Task description: Reply with one number: the count of lines in the data that hold the string "agent".

Data:
»»
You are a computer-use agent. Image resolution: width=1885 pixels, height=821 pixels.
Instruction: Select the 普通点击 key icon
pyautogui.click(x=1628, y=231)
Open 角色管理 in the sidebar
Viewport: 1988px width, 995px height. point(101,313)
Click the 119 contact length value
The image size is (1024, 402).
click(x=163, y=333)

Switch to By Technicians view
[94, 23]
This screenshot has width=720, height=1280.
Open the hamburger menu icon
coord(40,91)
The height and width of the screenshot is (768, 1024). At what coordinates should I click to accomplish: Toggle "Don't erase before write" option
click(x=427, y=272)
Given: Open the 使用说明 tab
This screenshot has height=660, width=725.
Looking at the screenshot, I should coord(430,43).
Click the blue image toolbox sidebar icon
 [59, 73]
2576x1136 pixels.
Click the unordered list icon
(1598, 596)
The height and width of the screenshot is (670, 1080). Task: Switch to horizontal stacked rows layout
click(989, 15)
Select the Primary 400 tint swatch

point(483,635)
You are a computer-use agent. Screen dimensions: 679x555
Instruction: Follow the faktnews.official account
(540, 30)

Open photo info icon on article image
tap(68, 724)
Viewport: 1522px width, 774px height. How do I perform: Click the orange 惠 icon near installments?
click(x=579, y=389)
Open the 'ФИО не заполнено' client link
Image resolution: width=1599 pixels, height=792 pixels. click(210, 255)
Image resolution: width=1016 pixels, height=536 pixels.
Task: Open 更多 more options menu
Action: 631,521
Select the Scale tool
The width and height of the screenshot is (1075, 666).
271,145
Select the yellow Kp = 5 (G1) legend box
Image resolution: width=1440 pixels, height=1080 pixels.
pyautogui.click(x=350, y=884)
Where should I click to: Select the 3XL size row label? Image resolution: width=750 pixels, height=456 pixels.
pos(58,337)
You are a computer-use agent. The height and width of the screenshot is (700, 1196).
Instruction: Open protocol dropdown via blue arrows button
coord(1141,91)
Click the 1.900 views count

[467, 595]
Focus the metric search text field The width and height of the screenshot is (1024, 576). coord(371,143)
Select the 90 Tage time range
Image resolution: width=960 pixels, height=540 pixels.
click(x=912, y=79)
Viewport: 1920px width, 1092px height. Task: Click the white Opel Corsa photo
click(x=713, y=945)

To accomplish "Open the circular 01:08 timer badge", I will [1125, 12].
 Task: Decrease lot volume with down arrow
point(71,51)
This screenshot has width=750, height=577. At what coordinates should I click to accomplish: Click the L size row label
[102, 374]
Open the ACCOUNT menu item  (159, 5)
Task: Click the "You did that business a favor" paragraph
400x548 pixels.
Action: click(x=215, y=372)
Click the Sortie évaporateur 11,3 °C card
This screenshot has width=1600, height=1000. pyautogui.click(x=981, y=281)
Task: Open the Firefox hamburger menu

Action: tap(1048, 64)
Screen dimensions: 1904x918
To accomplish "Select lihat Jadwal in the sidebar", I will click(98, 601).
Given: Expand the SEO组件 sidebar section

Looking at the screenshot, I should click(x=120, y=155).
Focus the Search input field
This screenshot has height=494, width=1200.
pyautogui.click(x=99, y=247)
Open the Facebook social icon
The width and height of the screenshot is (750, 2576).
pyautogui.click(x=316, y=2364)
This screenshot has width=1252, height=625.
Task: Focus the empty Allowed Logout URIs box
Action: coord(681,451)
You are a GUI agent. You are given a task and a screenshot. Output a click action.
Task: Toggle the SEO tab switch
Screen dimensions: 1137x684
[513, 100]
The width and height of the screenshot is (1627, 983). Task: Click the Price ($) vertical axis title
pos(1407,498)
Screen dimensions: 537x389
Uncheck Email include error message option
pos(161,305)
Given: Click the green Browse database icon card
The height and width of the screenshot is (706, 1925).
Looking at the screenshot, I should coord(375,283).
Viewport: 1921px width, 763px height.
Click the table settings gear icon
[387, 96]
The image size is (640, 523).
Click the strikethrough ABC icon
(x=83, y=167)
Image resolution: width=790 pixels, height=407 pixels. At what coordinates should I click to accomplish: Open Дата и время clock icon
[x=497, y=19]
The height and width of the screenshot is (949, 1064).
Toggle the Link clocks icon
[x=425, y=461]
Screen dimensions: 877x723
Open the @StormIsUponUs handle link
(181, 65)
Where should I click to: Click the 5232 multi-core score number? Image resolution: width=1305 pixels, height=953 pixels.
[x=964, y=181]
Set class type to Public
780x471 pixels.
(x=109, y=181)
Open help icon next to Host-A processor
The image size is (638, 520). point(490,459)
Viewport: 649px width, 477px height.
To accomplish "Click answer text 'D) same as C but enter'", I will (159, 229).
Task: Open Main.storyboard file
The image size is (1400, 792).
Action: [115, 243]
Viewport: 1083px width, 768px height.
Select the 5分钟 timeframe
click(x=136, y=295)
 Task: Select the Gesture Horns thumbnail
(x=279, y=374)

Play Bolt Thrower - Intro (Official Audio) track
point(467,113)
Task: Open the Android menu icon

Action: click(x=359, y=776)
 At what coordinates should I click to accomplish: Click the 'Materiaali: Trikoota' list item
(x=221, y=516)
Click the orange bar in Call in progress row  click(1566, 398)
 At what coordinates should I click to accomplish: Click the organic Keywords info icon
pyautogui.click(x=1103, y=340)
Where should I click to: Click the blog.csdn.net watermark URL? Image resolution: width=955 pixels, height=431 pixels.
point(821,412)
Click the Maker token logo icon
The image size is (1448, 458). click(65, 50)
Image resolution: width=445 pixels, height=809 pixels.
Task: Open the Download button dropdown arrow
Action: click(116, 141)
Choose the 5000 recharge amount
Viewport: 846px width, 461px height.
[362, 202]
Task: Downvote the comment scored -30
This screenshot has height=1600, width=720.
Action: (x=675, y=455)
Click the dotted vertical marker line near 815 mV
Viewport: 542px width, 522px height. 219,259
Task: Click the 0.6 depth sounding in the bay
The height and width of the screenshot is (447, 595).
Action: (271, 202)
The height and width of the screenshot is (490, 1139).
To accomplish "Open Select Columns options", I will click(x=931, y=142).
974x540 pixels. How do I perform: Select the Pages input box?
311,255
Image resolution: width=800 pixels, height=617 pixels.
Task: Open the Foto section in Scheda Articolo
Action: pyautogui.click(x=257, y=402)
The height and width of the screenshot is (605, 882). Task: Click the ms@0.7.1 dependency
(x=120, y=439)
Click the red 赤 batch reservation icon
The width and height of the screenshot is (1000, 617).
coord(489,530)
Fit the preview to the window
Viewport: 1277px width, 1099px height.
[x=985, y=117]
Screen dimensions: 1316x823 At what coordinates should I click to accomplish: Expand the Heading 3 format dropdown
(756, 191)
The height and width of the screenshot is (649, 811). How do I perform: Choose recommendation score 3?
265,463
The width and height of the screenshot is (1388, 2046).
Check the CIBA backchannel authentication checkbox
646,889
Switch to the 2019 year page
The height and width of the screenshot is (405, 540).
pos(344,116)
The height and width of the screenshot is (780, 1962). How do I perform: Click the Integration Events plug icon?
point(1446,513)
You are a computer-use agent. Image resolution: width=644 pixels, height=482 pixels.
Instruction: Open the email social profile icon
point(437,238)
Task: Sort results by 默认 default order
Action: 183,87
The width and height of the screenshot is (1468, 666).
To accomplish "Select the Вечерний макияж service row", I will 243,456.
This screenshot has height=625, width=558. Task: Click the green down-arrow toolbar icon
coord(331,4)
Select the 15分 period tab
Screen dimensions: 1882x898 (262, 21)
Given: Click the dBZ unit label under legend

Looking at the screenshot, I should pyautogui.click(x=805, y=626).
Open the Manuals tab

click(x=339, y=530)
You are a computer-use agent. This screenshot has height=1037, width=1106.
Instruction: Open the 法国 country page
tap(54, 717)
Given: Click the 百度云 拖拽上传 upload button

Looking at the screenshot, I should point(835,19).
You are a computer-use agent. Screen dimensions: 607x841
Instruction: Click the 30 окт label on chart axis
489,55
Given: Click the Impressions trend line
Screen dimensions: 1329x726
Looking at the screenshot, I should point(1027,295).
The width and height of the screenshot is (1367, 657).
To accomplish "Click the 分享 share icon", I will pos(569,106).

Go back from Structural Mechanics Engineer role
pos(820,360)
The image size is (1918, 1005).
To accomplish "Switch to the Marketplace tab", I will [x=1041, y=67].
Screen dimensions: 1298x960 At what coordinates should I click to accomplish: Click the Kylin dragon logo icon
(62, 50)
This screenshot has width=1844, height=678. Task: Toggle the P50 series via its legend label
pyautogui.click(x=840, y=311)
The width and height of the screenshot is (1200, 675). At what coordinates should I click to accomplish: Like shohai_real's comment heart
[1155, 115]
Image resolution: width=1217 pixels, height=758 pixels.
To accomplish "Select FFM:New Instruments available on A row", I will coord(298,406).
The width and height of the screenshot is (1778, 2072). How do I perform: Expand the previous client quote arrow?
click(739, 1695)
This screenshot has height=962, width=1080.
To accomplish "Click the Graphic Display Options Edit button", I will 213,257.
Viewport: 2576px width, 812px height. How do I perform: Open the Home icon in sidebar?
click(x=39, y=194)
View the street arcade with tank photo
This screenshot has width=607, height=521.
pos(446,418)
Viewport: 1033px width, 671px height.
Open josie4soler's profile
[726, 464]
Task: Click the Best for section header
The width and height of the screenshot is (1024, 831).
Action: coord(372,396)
««
Result: 7